Every entry must be output exactly as it is written.
───
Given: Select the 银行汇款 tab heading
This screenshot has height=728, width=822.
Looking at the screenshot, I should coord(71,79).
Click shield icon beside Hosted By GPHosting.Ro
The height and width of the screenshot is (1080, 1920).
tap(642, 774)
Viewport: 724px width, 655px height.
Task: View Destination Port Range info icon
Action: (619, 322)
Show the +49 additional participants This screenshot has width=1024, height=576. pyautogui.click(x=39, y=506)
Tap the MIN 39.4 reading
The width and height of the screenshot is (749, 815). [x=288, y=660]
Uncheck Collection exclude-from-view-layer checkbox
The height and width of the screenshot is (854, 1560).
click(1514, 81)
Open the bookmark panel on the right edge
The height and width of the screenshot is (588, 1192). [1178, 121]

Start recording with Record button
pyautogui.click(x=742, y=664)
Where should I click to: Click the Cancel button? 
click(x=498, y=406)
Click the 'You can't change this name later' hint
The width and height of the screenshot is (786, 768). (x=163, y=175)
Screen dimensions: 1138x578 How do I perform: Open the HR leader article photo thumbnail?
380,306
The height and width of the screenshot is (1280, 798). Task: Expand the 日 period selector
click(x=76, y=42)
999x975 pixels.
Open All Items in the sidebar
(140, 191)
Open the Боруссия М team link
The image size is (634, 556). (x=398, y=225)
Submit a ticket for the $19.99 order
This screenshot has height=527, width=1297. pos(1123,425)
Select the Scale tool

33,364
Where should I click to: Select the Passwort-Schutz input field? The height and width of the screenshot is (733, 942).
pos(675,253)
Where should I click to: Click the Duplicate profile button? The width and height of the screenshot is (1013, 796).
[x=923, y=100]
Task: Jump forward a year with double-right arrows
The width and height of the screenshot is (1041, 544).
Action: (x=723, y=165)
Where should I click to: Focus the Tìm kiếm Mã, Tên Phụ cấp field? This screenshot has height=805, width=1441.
───
*Response:*
Given: Select the 银行汇款 tab heading
This screenshot has height=728, width=822.
Looking at the screenshot, I should coord(71,79).
Click shield icon beside Hosted By GPHosting.Ro
The height and width of the screenshot is (1080, 1920).
tap(642, 774)
Viewport: 724px width, 655px height.
Task: View Destination Port Range info icon
Action: (619, 322)
Show the +49 additional participants This screenshot has width=1024, height=576. pyautogui.click(x=39, y=506)
Tap the MIN 39.4 reading
The width and height of the screenshot is (749, 815). [x=288, y=660]
Uncheck Collection exclude-from-view-layer checkbox
The height and width of the screenshot is (854, 1560).
click(1514, 81)
Open the bookmark panel on the right edge
The height and width of the screenshot is (588, 1192). [1178, 121]

Start recording with Record button
pyautogui.click(x=742, y=664)
Where should I click to: Click the Cancel button? 
click(x=498, y=406)
Click the 'You can't change this name later' hint
The width and height of the screenshot is (786, 768). (x=163, y=175)
Screen dimensions: 1138x578 How do I perform: Open the HR leader article photo thumbnail?
380,306
The height and width of the screenshot is (1280, 798). Task: Expand the 日 period selector
click(x=76, y=42)
999x975 pixels.
Open All Items in the sidebar
(140, 191)
Open the Боруссия М team link
The image size is (634, 556). (x=398, y=225)
Submit a ticket for the $19.99 order
This screenshot has height=527, width=1297. pos(1123,425)
Select the Scale tool

33,364
Where should I click to: Select the Passwort-Schutz input field? The height and width of the screenshot is (733, 942).
pos(675,253)
Where should I click to: Click the Duplicate profile button? The width and height of the screenshot is (1013, 796).
[x=923, y=100]
Task: Jump forward a year with double-right arrows
The width and height of the screenshot is (1041, 544).
Action: (x=723, y=165)
Where should I click to: Focus the Tìm kiếm Mã, Tên Phụ cấp field? This screenshot has height=805, width=1441.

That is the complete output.